Parece, contudo, que é com a norma do art. 34 do Decreto-lei 3.365 que se encontrará a mais importante das atuações do registro na efetividade da desapropriação. Se, no plano do processo judicial, os efeitos principais da sentença são o de assinar-se o valor da indenização e o de adjudicar ao expropriante o bem objeto da desapropriação ("valendo a sentença como título hábil para a transcrição no registro de imóveis"), calha que o pagamento do preço é o ato de maior interesse para o expropriado. Mas, para receber esse preço, o expropriado terá de juntar aos autos do processo judicial "prova de propriedade" (art. 34). Ou seja, em palavras de Eurico Sodré:  "(…) títulos de propriedade escorreitos de dúvidas e devidamente transcritos" (A desapropriação por necessidade ou utilidade pública, ed. Saraiva & Acadêmica, 2.ed., São Paulo, 1945, p. 255). Em palavras de Moraes Salles: "Tratando-se de bem imóvel, a propriedade se prova mediante certidão expedida pelo Registro de Imóveis, pela qual se demonstre haver sido feito o registro do título aquisitivo em nome do expropriado" (A desapropriação à luz da doutrina e da jurisprudência, ed. Revista dos Tribunais, 5.ed., São Paulo, 2006, p. 709).

É a certidão (atualizada) da matrícula −ou, quando o caso, da transcrição (suposto não haja matrícula do imóvel expropriado)− que prova, com efeito iuris tantum qualificado (rectius: efeito de legitimação registral, art. 252 da Lei 6015), a propriedade do bem imóvel.

Essa presunção qualificada, mas relativa, não impede, como não o impede nenhuma presunção relativa, alguma sorte de dúvida ou de impugnação. Mas é a prova, ordinariamente, bastante.

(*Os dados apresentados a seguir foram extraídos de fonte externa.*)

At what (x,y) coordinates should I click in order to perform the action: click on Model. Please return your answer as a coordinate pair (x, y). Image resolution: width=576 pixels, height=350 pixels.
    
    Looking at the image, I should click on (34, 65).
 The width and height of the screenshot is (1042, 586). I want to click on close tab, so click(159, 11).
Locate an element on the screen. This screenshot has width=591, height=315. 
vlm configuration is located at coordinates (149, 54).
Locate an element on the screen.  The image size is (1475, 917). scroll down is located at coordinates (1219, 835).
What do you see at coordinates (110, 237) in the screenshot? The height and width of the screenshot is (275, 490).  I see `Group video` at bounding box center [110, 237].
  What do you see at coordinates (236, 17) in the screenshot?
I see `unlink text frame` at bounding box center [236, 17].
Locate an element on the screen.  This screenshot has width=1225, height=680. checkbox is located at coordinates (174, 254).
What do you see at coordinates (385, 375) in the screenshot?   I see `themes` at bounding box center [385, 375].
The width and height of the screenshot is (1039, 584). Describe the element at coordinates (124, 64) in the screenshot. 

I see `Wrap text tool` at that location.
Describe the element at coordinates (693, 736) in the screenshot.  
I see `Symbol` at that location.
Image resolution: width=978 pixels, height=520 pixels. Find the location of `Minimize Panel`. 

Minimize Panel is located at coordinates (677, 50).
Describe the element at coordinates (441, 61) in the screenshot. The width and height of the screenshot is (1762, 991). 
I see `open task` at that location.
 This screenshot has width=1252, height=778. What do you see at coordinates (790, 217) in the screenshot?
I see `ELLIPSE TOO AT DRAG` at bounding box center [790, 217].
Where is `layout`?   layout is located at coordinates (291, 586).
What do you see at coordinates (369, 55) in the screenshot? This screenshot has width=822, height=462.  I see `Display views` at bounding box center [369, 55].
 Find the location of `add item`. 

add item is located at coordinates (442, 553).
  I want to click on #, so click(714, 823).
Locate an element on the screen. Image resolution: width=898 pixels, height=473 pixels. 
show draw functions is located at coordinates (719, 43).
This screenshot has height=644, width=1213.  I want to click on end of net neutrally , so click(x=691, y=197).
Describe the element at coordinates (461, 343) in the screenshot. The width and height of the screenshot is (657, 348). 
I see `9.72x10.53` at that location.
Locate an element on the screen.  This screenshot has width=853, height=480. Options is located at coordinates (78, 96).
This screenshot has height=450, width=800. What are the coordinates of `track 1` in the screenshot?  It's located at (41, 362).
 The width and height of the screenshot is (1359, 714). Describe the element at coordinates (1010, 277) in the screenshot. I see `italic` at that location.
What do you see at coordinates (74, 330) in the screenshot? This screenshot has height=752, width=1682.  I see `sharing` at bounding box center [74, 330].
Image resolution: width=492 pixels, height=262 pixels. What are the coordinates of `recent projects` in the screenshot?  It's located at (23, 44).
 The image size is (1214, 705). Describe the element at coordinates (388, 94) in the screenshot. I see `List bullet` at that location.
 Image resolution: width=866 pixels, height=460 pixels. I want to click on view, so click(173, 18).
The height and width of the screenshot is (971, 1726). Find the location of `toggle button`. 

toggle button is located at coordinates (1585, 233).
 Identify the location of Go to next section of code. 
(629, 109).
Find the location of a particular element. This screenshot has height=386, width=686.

Se, entretanto, o juiz verificar, em dado caso, "que há dúvida fundada sobre o domínio, o preço ficará em depósito, ressalvada aos interessados a ação própria para disputá-lo" (par. único do art. 34 do Decreto-lei 3.365), dando-se o depósito −ou consignação judicial− do preço da desapropriação.

E, isso posto, concluímos o capítulo sobre o registro da desapropriação imobiliária nesta série "Registros sobre Registros".

Já na próxima, Deus mediante, cuidaremos do tema do registro da alienação fiduciária em garantia de coisa imóvel, matéria que, indicada na Lei 6.015 (no item 35 do inc. I de seu art. 167), foi recentemente objeto de uma nova lei, a 14.711, de 30 de outubro de 2023.